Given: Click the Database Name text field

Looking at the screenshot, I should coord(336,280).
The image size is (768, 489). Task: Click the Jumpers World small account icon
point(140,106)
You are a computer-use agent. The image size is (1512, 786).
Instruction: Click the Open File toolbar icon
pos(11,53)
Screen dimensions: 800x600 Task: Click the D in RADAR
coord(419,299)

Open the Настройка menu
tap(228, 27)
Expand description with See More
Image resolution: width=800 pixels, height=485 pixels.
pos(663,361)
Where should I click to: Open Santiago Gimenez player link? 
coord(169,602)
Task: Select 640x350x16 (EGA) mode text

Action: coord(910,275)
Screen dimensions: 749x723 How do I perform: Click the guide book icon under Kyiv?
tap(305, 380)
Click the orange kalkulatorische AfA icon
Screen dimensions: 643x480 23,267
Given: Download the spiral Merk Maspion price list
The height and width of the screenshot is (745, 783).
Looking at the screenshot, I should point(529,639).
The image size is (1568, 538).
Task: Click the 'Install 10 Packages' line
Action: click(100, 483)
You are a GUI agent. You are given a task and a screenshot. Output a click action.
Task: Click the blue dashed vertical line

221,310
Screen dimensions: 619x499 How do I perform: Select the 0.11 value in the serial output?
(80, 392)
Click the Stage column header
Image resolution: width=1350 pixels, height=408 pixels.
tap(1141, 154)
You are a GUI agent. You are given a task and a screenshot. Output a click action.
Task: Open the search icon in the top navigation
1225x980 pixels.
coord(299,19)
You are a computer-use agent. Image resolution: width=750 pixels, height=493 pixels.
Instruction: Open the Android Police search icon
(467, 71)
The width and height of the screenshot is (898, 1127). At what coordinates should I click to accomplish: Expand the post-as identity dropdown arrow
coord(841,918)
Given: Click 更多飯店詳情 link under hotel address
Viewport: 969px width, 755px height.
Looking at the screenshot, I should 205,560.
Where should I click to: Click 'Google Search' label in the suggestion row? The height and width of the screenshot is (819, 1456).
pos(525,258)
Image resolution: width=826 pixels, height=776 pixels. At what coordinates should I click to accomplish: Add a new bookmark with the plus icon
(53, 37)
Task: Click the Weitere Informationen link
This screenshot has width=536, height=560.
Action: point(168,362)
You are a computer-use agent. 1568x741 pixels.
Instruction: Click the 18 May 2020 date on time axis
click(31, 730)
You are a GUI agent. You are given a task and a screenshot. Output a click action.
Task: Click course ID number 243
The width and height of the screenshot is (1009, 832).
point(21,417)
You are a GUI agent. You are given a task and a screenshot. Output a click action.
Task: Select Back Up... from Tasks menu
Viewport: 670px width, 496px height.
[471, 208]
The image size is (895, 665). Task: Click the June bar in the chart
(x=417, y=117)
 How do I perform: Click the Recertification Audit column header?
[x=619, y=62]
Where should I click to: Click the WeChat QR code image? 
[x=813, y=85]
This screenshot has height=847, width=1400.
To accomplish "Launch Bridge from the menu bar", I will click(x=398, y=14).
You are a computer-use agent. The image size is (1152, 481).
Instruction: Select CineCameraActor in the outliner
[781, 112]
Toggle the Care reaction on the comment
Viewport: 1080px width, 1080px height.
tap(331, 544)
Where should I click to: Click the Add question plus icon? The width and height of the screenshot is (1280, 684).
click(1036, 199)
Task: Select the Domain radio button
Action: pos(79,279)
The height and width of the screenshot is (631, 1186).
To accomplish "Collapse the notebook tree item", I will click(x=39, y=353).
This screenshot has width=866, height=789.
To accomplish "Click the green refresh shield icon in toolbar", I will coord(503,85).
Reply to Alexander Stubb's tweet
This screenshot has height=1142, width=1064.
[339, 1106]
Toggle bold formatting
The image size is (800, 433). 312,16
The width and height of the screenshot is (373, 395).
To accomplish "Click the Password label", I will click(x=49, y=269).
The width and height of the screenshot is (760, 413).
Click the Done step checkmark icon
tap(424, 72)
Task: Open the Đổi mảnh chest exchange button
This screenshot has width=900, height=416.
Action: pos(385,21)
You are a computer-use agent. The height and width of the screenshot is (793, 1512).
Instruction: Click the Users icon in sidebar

+++++

**Description of the task**
All the lines that hold the word "computer" must appear in the answer, copied from the records.

**Response area**
You are a computer-use agent. The image size is (1512, 786).
You are a computer-use agent. Image resolution: width=750 pixels, height=493 pixels.
You are a computer-use agent. 1568x741 pixels.
You are a computer-use agent. The image size is (1152, 481).
You are a computer-use agent. The height and width of the screenshot is (793, 1512).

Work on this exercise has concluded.